By gathering more data about other planetary systems using Kepler, it is indeed hoped that we will be able to deduce more about how all such systems form, including our own. We have already been able to deduce much, as described in detail in the articles Nebular hypothesis (see particularly the section Nebular hypothesis#Formation of planets) and Formation and evolution of the Solar System, but there are aspects that are not yet fully understood. Note that all data gathered by instruments like Kepler are not instantly definitive and 100% "correct", but are subject to improvement and correction by further observations.

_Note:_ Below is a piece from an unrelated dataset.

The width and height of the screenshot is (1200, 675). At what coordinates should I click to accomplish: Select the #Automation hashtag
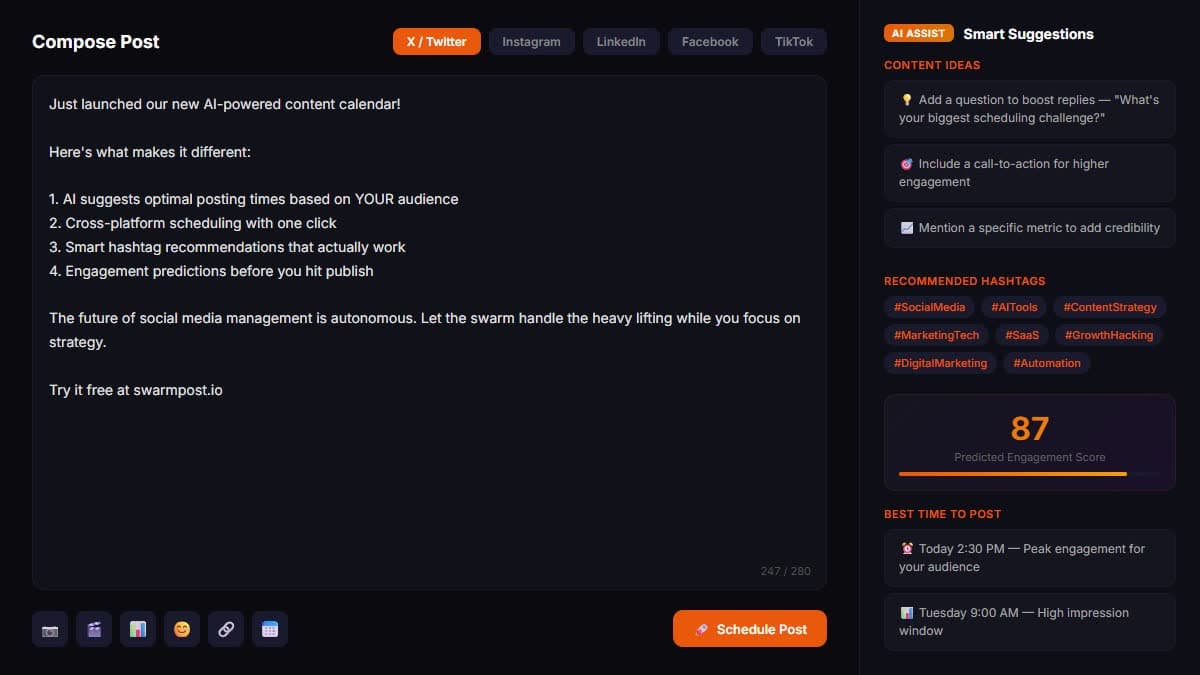1046,363
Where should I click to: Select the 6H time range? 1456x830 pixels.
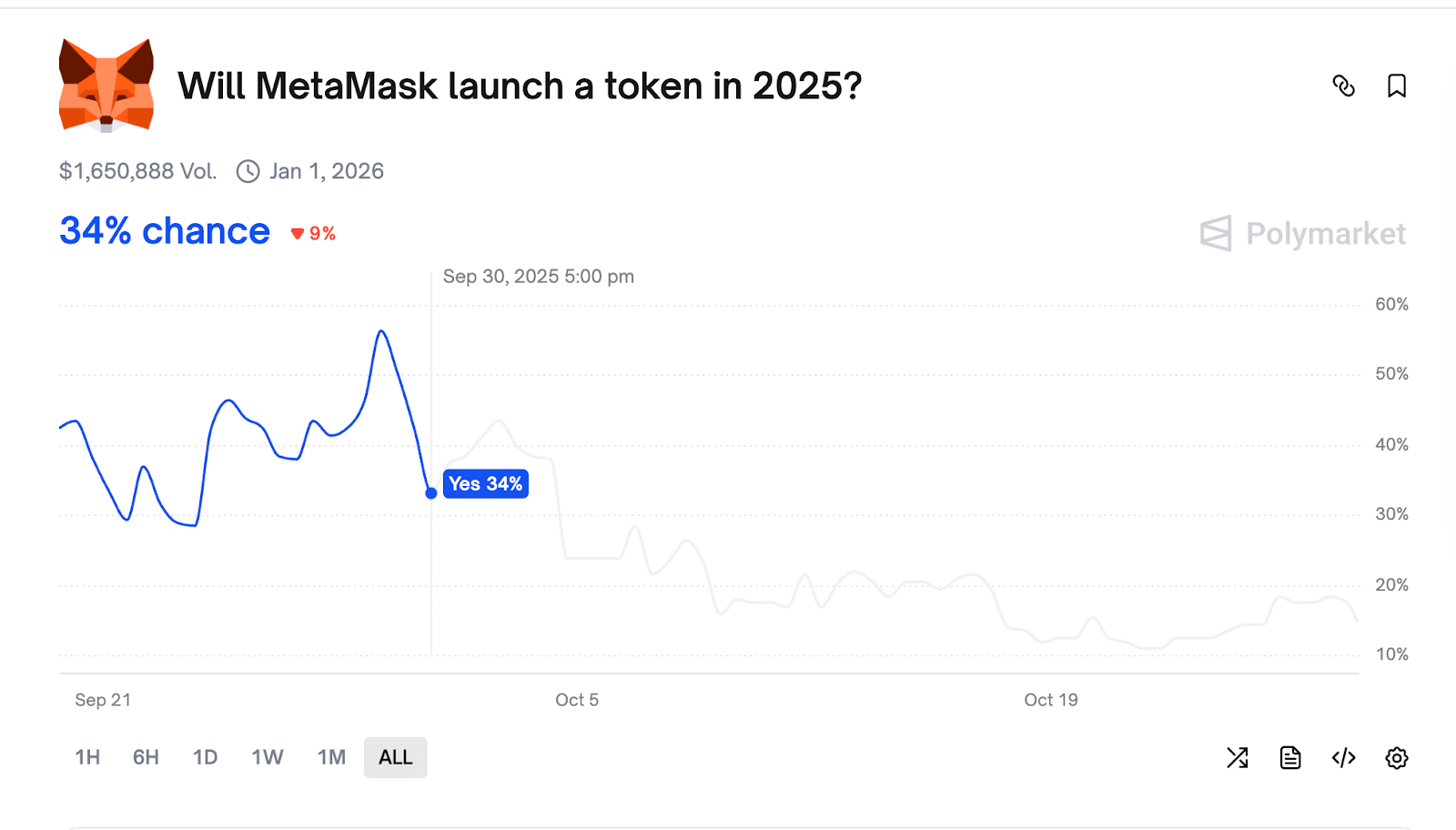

We had already discovered, prior to Kepler, around 500 Extrasolar planets, orbiting a wide variety of stars, and deduced from these discoveries that at least 10% of Sun-like stars have planets. These figures, however, are likely to be substantial underestimates because our current methods of detection must necessarily fail to detect many planets. Radial velocity observations are limited in accuracy by our current quality of instruments and their locations (Oh, for a Far side observatory!) and, as InverseSubstance alludes to above, the chances of a terrestrial planet transiting its star from our viewpoint, and thus being detectable by missions like Kepler (in whose article the problem is discussed), are only about 0.5%, so by this method we can only detect about 1 planet for every 200 that are actually out there.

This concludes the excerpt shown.